*** Material supplied Section Begins ***

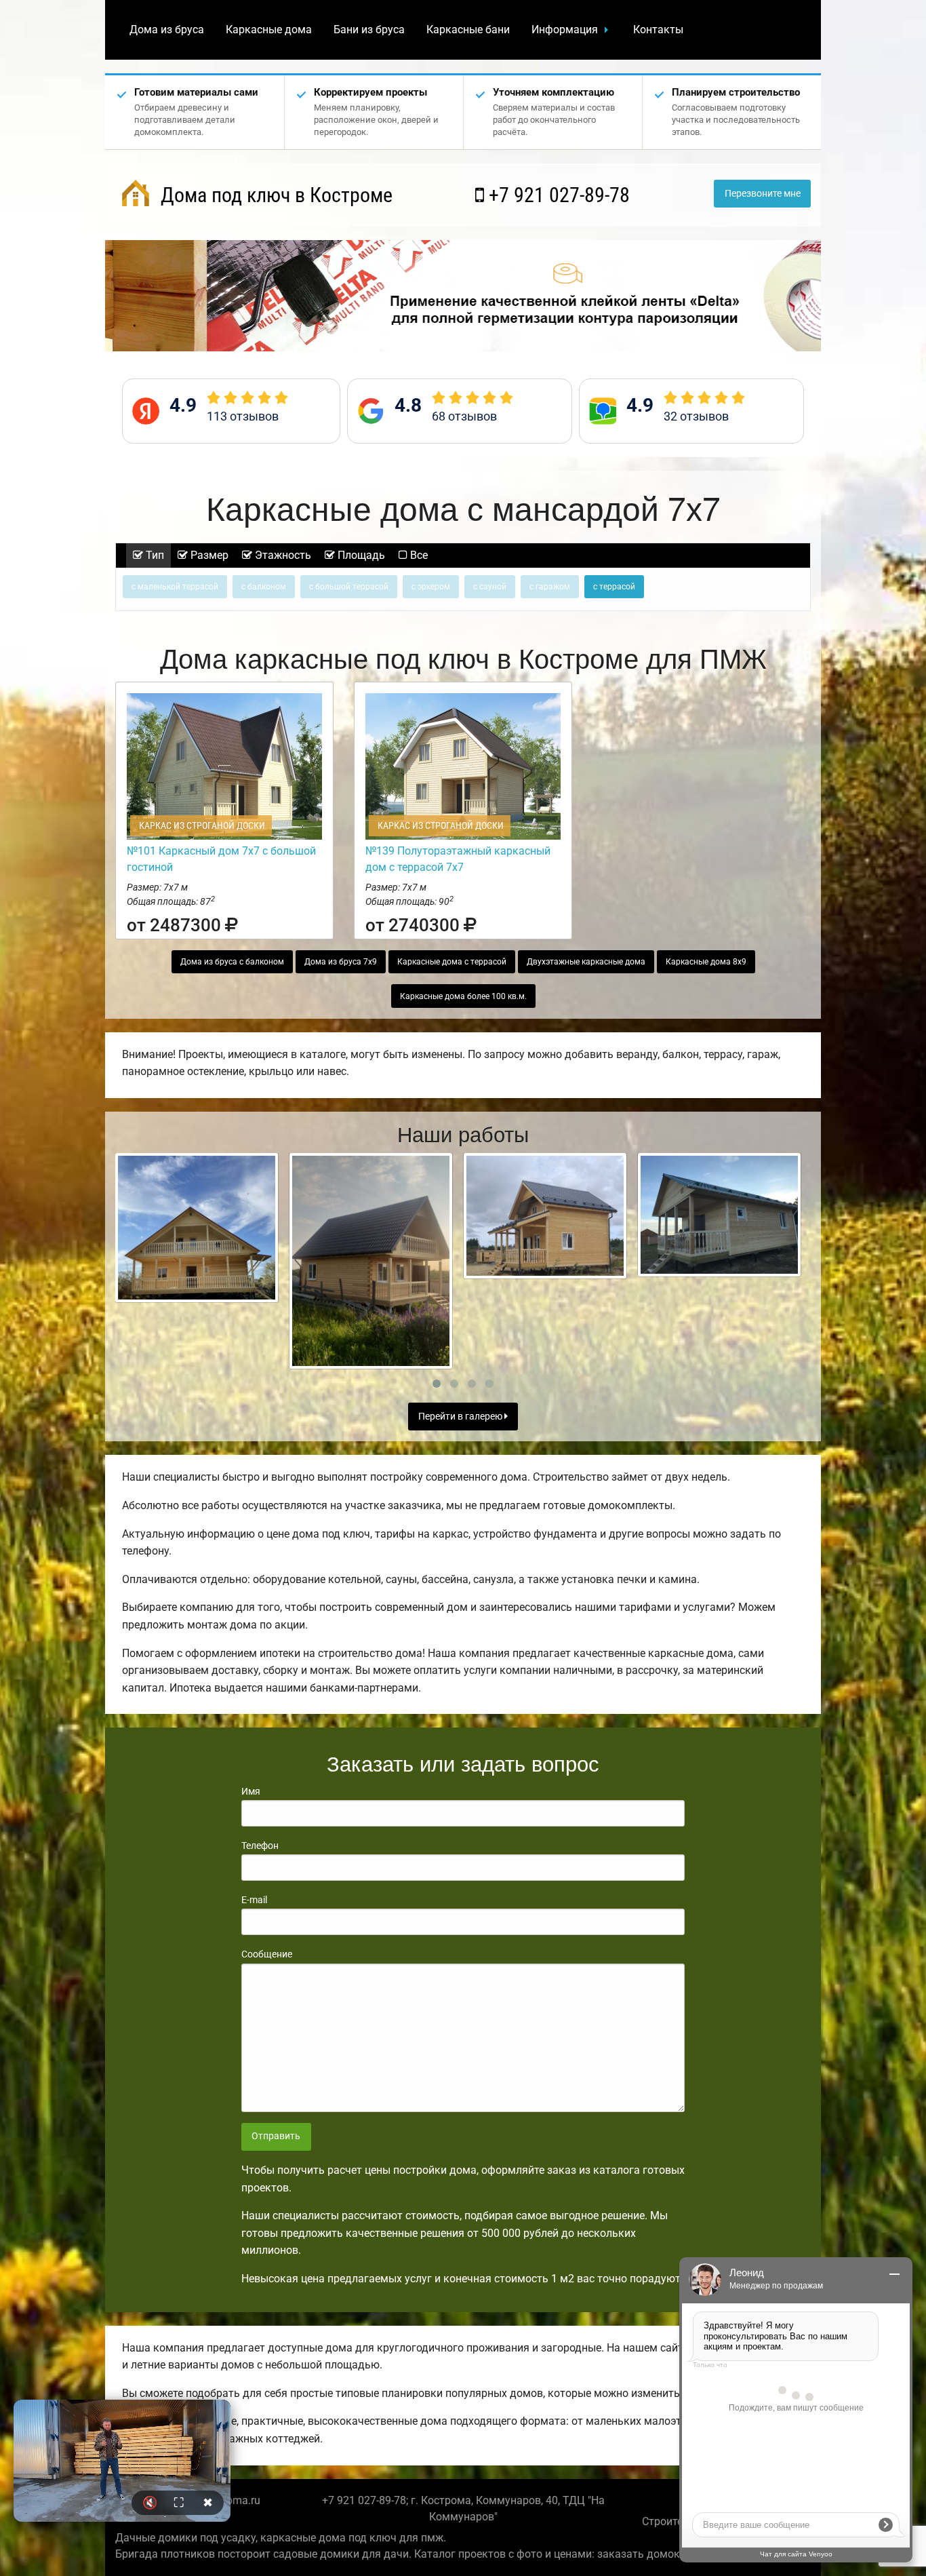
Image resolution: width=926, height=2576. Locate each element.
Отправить (275, 2136)
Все (417, 555)
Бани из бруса (369, 29)
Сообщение (266, 1954)
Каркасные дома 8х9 (706, 962)
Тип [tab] (153, 555)
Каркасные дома (269, 29)
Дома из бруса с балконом (232, 962)
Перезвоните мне (763, 193)
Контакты (658, 29)
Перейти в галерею (461, 1416)
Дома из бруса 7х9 (340, 962)
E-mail (254, 1899)
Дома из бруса (166, 29)
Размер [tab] (208, 555)
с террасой (614, 586)
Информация (564, 29)
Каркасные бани (468, 29)
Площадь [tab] (360, 555)
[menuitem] (167, 30)
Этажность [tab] (281, 555)
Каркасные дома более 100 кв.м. (463, 996)
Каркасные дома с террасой (451, 962)
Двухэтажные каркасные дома (586, 962)
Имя (250, 1791)
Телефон (260, 1845)
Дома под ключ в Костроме (274, 195)
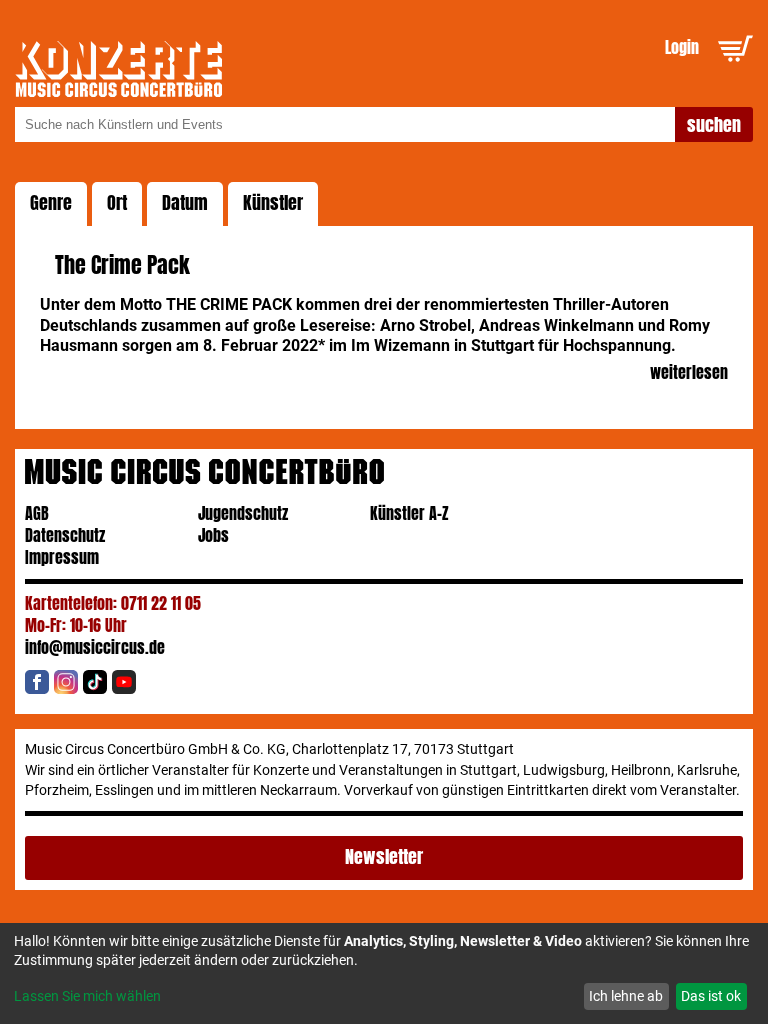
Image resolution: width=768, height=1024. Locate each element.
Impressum (62, 557)
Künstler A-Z (409, 513)
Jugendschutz (243, 513)
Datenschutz (65, 535)
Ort (117, 203)
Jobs (213, 535)
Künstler (273, 203)
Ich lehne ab (626, 996)
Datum (185, 203)
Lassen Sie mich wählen (87, 996)
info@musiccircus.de (95, 647)
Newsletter (384, 857)
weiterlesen (688, 373)
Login (682, 47)
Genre (51, 203)
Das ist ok (711, 996)
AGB (37, 513)
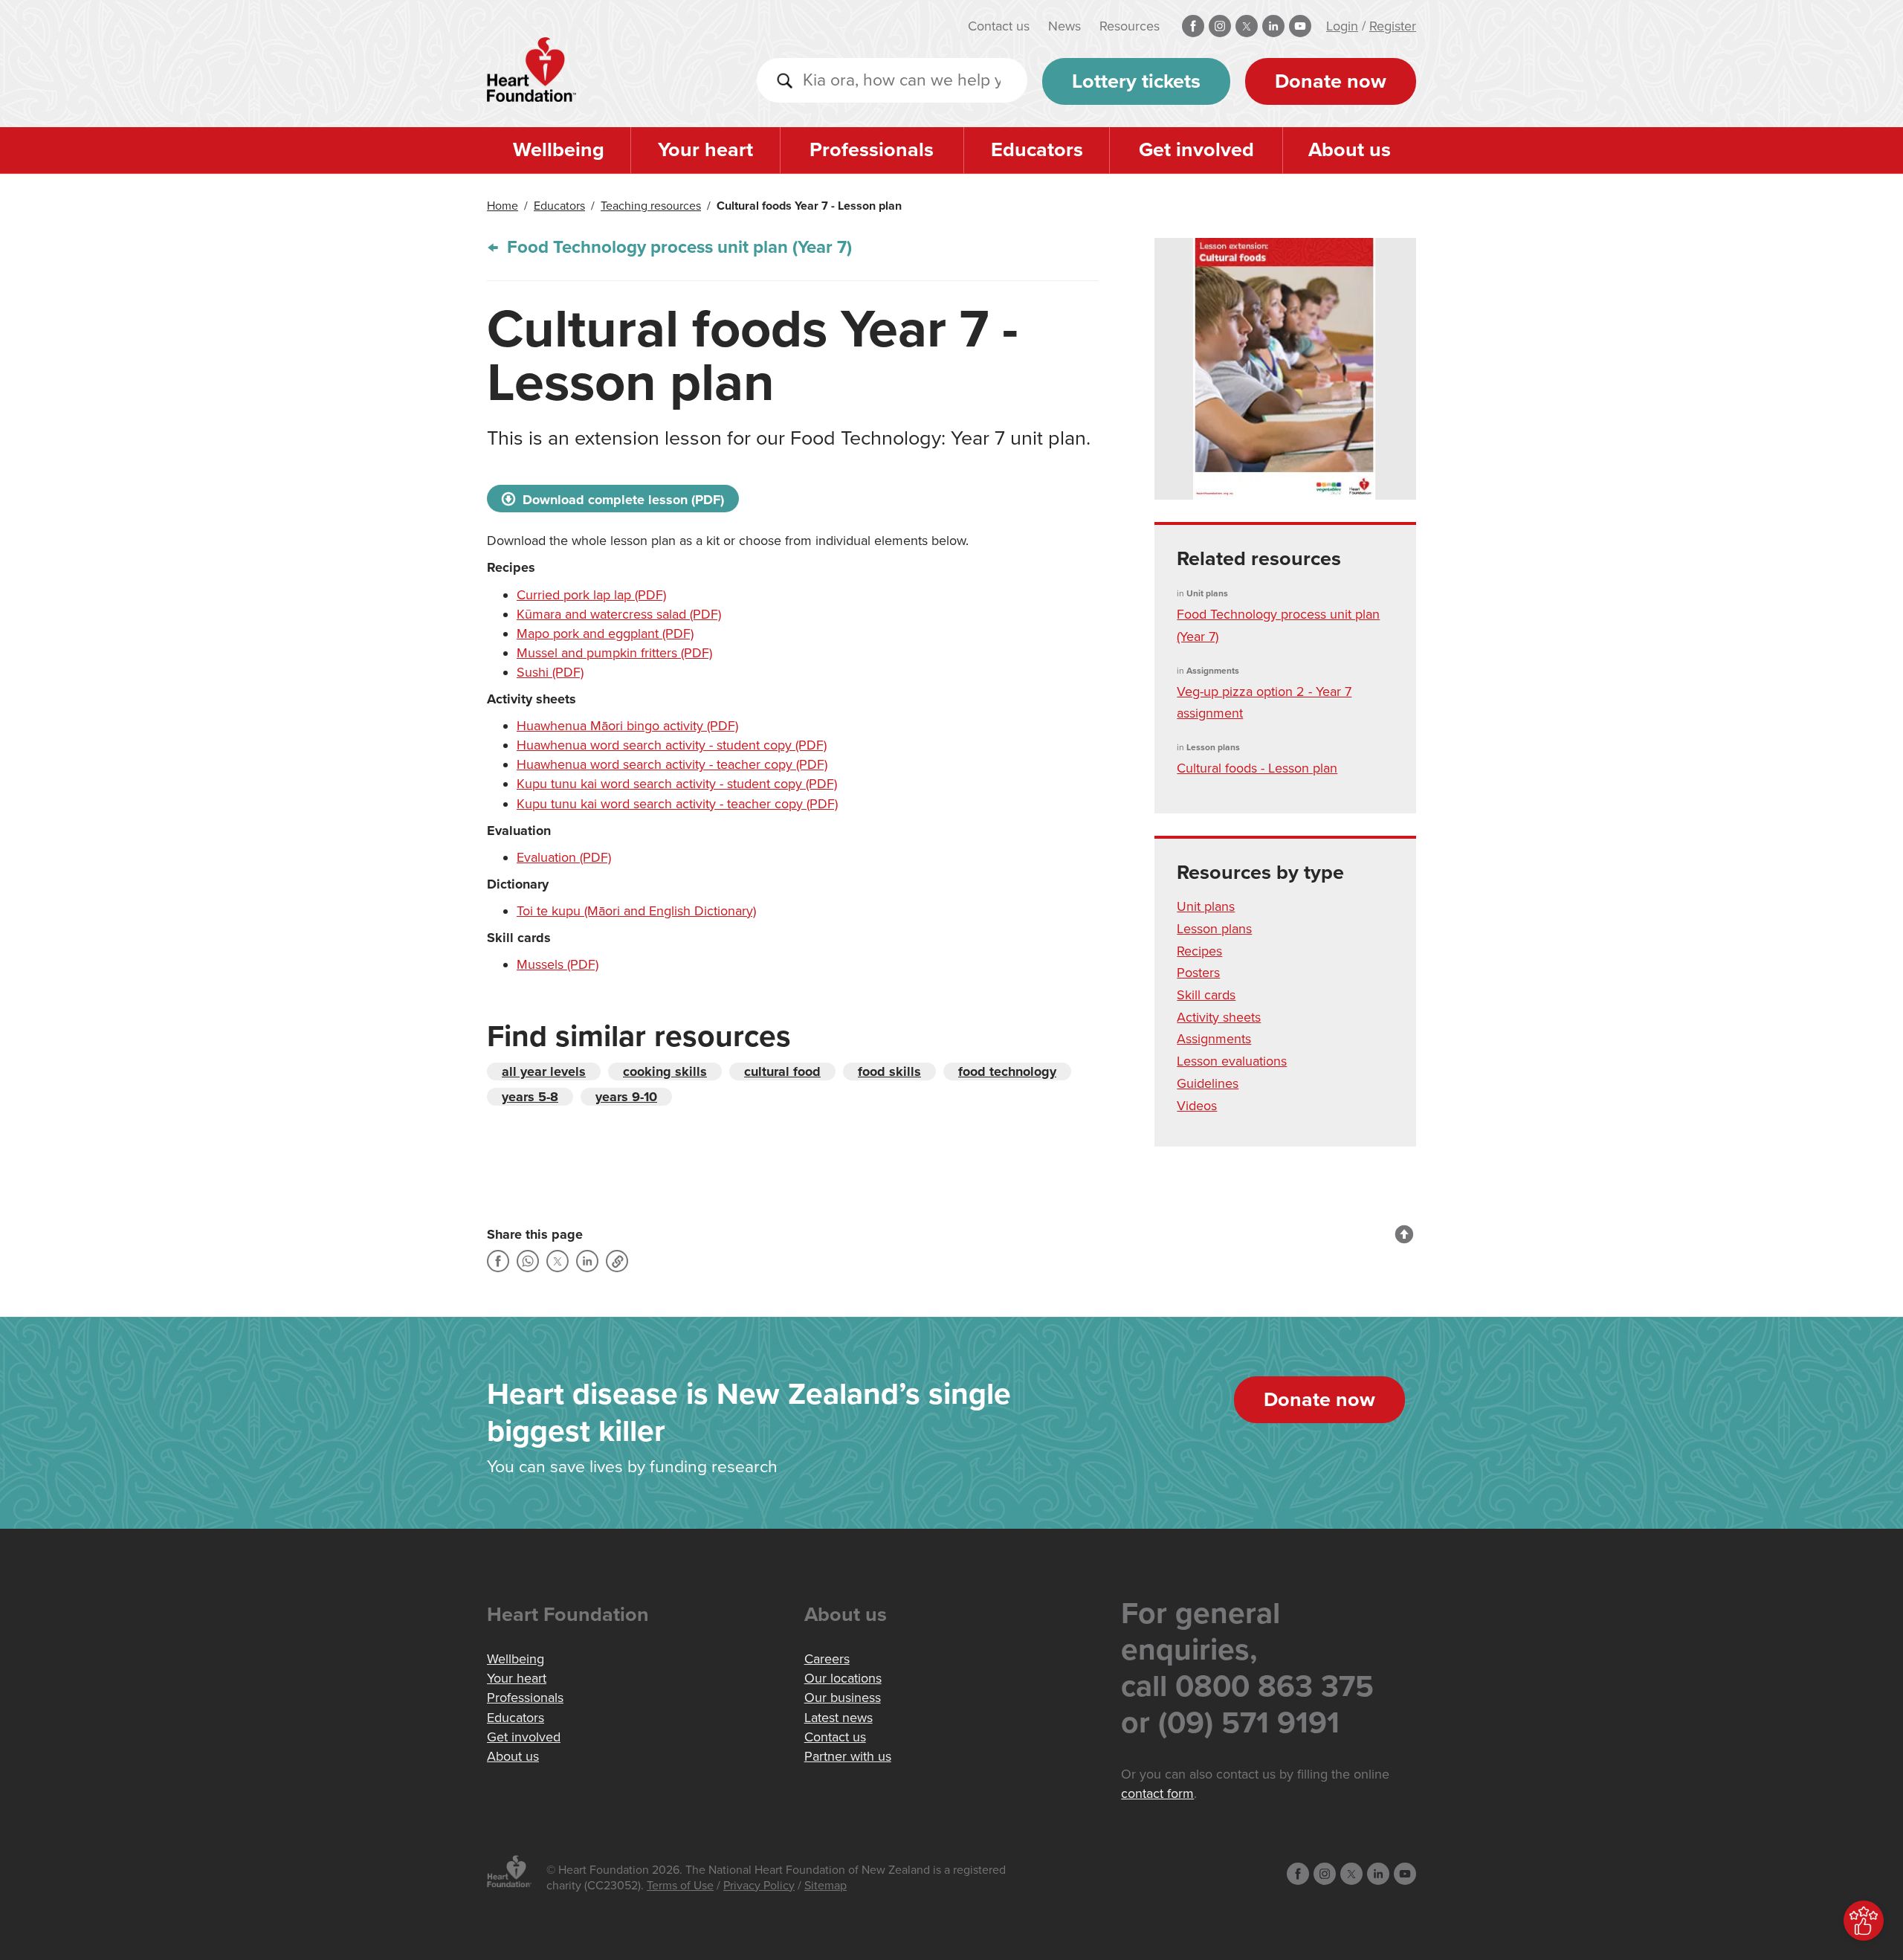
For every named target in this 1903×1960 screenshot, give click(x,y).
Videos (1197, 1105)
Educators (1037, 150)
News (1064, 26)
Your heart (705, 150)
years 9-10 (626, 1097)
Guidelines (1207, 1083)
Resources (1129, 26)
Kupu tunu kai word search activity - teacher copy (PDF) (677, 804)
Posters (1198, 972)
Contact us (999, 26)
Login (1342, 26)
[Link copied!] (617, 1261)
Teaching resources (651, 206)
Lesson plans (1214, 929)
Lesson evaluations (1232, 1061)
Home (502, 206)
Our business (842, 1697)
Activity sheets (1219, 1017)
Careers (827, 1659)
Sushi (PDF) (550, 672)
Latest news (838, 1717)
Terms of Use (680, 1885)
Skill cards (1206, 995)
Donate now (1330, 81)
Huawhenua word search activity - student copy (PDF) (672, 745)
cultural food (782, 1071)
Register (1392, 26)
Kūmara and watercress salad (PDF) (619, 614)
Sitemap (825, 1885)
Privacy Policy (759, 1885)
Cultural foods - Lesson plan (1257, 768)
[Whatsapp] (528, 1261)
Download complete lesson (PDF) (621, 499)
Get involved (1196, 150)
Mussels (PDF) (557, 964)
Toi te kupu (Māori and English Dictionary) (636, 911)
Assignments (1214, 1039)
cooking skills (665, 1071)
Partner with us (847, 1756)
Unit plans (1206, 906)
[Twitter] (557, 1261)
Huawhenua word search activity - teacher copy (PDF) (672, 764)
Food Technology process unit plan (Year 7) (677, 247)
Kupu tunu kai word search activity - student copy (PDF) (677, 784)
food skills (889, 1071)
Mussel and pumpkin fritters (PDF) (614, 653)
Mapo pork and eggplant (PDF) (605, 633)
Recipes (1199, 951)
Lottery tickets (1136, 81)
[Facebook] (498, 1261)
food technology (1007, 1071)
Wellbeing (558, 150)
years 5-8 (530, 1097)
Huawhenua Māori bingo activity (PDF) (627, 726)
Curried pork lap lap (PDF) (591, 595)
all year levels (544, 1071)
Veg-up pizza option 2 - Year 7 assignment (1264, 702)
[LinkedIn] (587, 1261)
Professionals (872, 150)
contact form (1157, 1793)
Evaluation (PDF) (564, 857)
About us (1349, 150)
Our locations (843, 1678)
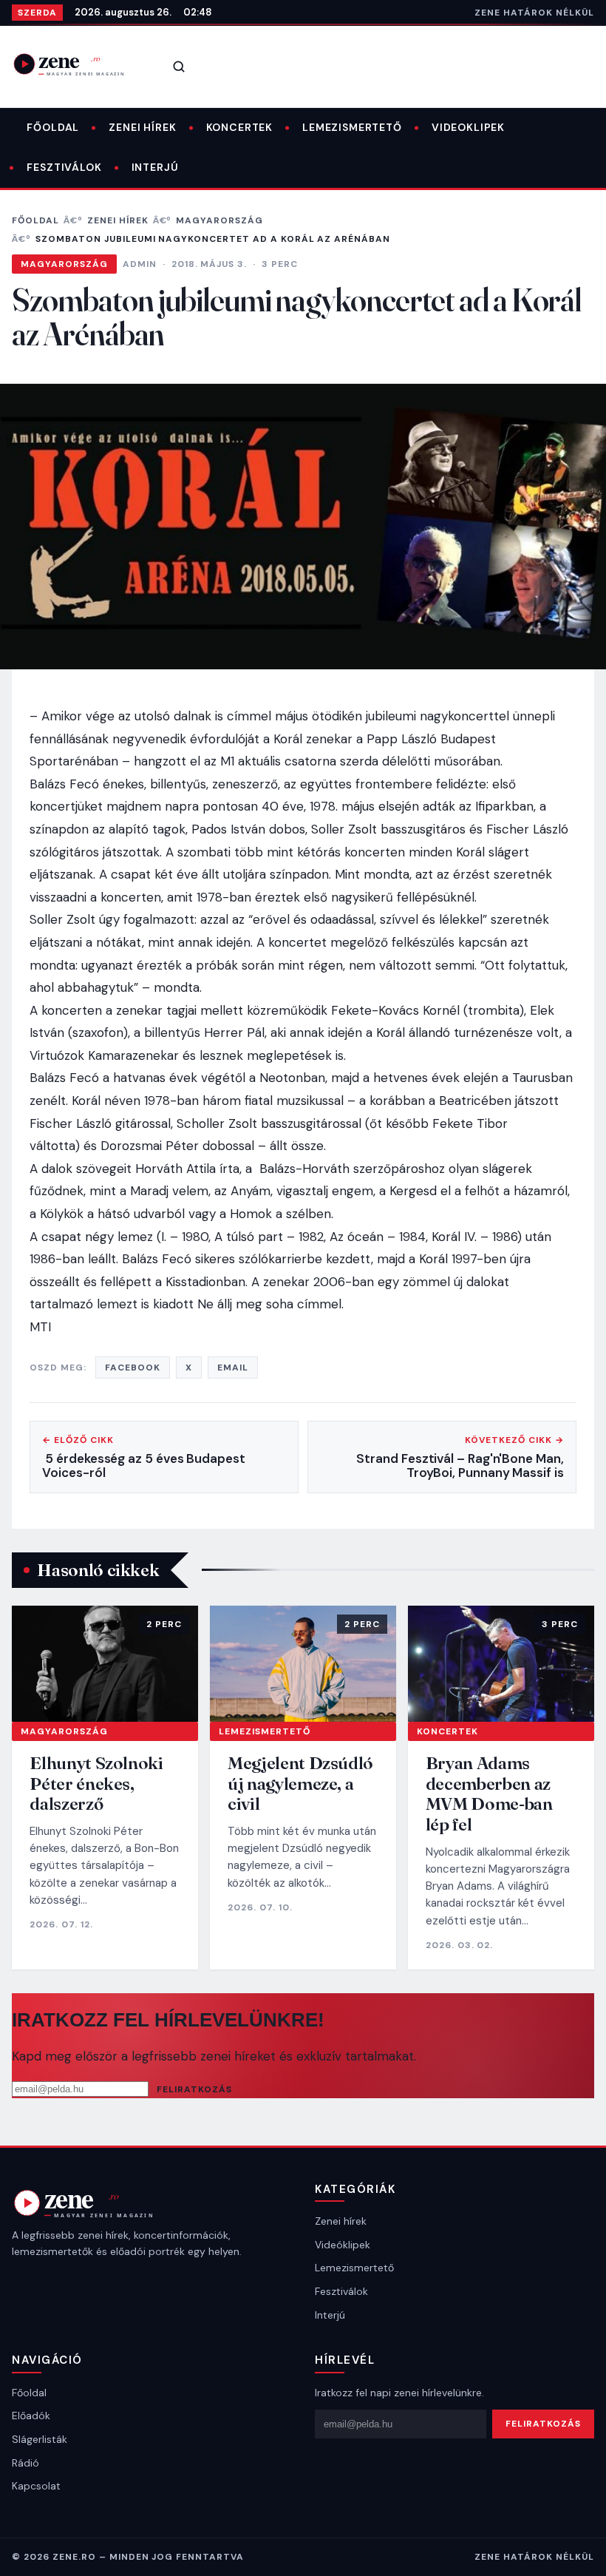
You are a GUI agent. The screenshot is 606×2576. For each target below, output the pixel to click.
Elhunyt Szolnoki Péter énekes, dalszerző (96, 1783)
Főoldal (53, 127)
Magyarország (219, 220)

*** Material supplied Section Ends ***

### What is being asked
Exact lines, nothing more: output the one with "Careers (827, 1659)" and every later line through the end of the data, skipping pictures.

### Finished task
Careers (827, 1659)
Sushi (PDF) (550, 672)
Latest news (838, 1717)
Terms of Use (680, 1885)
Skill cards (1206, 995)
Donate now (1330, 81)
Huawhenua word search activity - student copy (PDF) (672, 745)
cultural food (782, 1071)
Register (1392, 26)
Kūmara and watercress salad (PDF) (619, 614)
Sitemap (825, 1885)
Privacy Policy (759, 1885)
Cultural foods - Lesson plan (1257, 768)
[Whatsapp] (528, 1261)
Download complete lesson (PDF) (621, 499)
Get involved (1196, 150)
Mussels (PDF) (557, 964)
Toi te kupu (Māori and English Dictionary) (636, 911)
Assignments (1214, 1039)
cooking skills (665, 1071)
Partner with us (847, 1756)
Unit plans (1206, 906)
[Twitter] (557, 1261)
Huawhenua word search activity - teacher copy (PDF) (672, 764)
Food Technology process unit plan (Year 7) (677, 247)
Kupu tunu kai word search activity - student copy (PDF) (677, 784)
food skills (889, 1071)
Mussel and pumpkin fritters (PDF) (614, 653)
Mapo pork and eggplant (PDF) (605, 633)
Recipes (1199, 951)
Lottery tickets (1136, 81)
[Facebook] (498, 1261)
food technology (1007, 1071)
Wellbeing (558, 150)
years 5-8 (530, 1097)
Huawhenua Māori bingo activity (PDF) (627, 726)
Curried pork lap lap (PDF) (591, 595)
all year levels (544, 1071)
Veg-up pizza option 2 - Year 7 assignment (1264, 702)
[LinkedIn] (587, 1261)
Professionals (872, 150)
contact form (1157, 1793)
Evaluation (PDF) (564, 857)
About us (1349, 150)
Our locations (843, 1678)
You are a GUI agent. The screenshot is 606×2576. For each target below, output the pixel to click.
Elhunyt Szolnoki Péter énekes, dalszerző (96, 1783)
Főoldal (53, 127)
Magyarország (219, 220)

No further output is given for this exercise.